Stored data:
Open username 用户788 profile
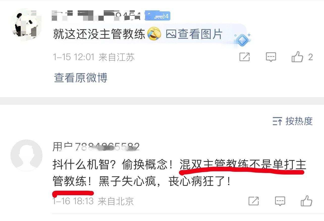The image size is (324, 221). [96, 147]
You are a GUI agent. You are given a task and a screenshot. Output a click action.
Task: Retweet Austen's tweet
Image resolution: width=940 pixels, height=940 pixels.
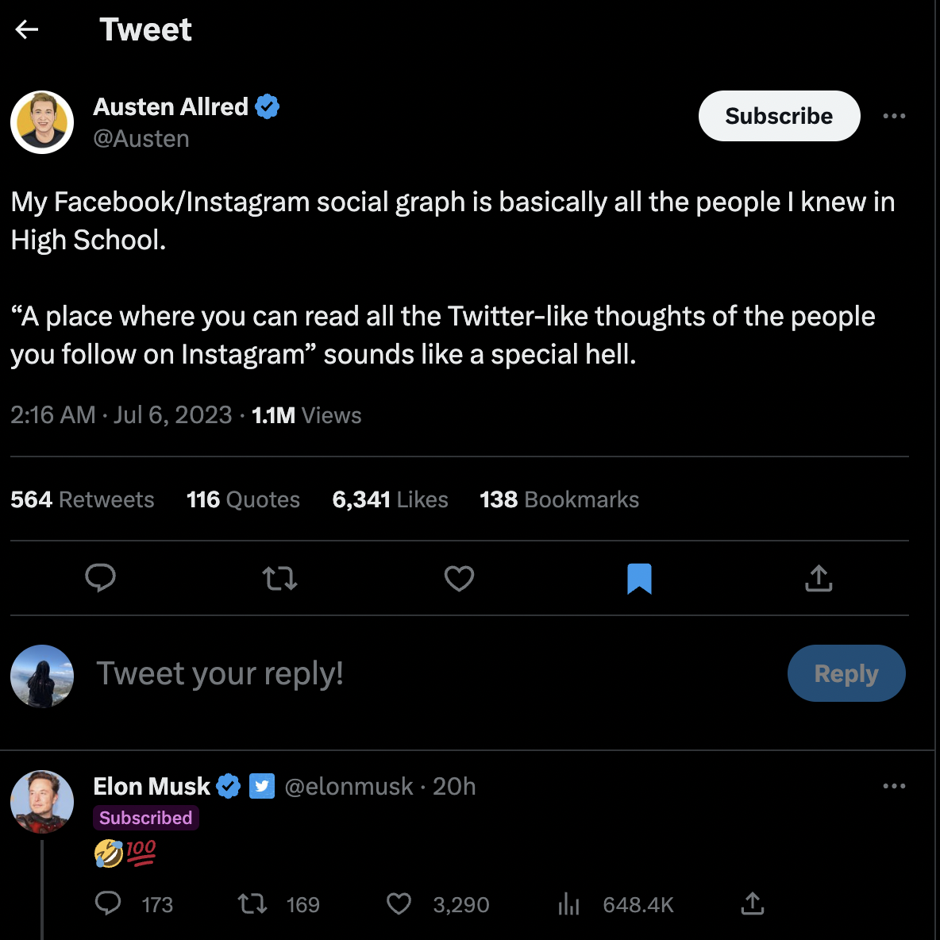tap(280, 578)
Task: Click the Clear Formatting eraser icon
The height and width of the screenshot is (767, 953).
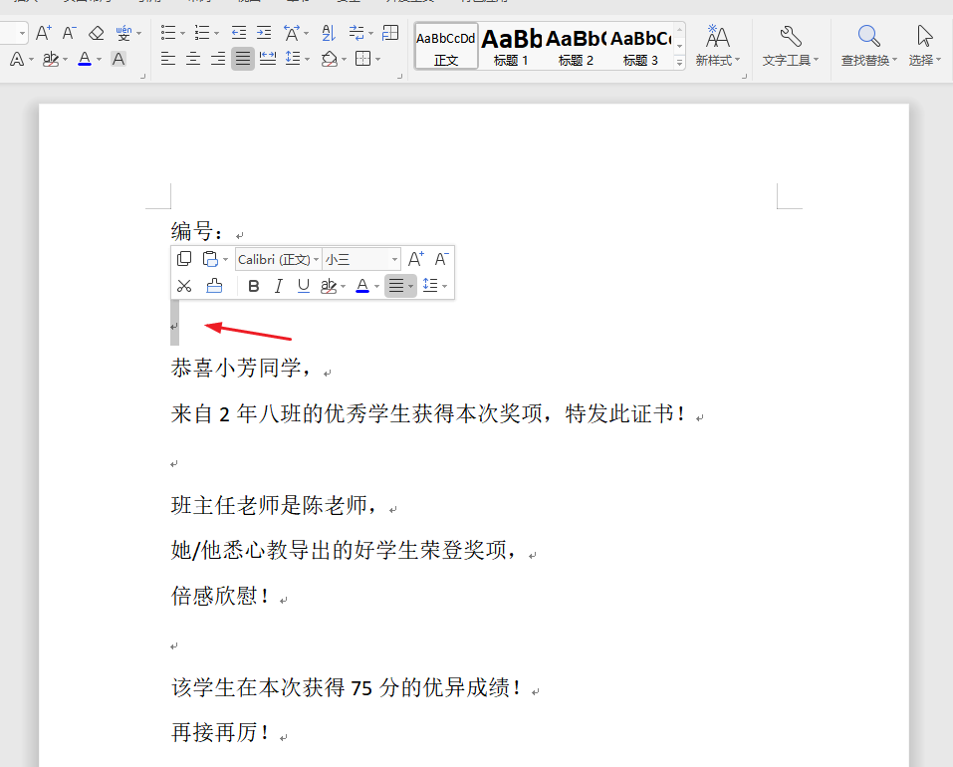Action: 96,32
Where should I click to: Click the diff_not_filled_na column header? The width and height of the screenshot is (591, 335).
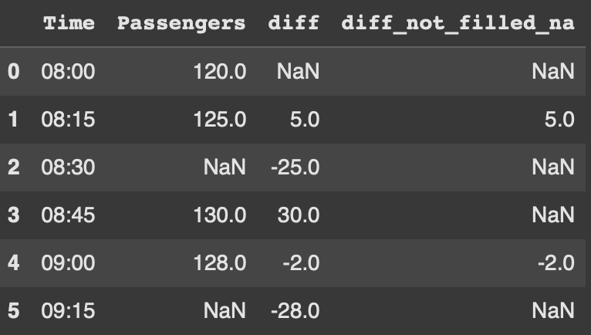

= Task directions =
Start with the line that holds "Image resolution: width=940" and retype each line through the last one in the data, exactly and without pictures.

= Response =
Image resolution: width=940 pixels, height=940 pixels.
tap(280, 578)
Task: Click the Clear Formatting eraser icon
The height and width of the screenshot is (767, 953).
Action: 96,32
Where should I click to: Click the diff_not_filled_na column header? The width and height of the screenshot is (591, 335).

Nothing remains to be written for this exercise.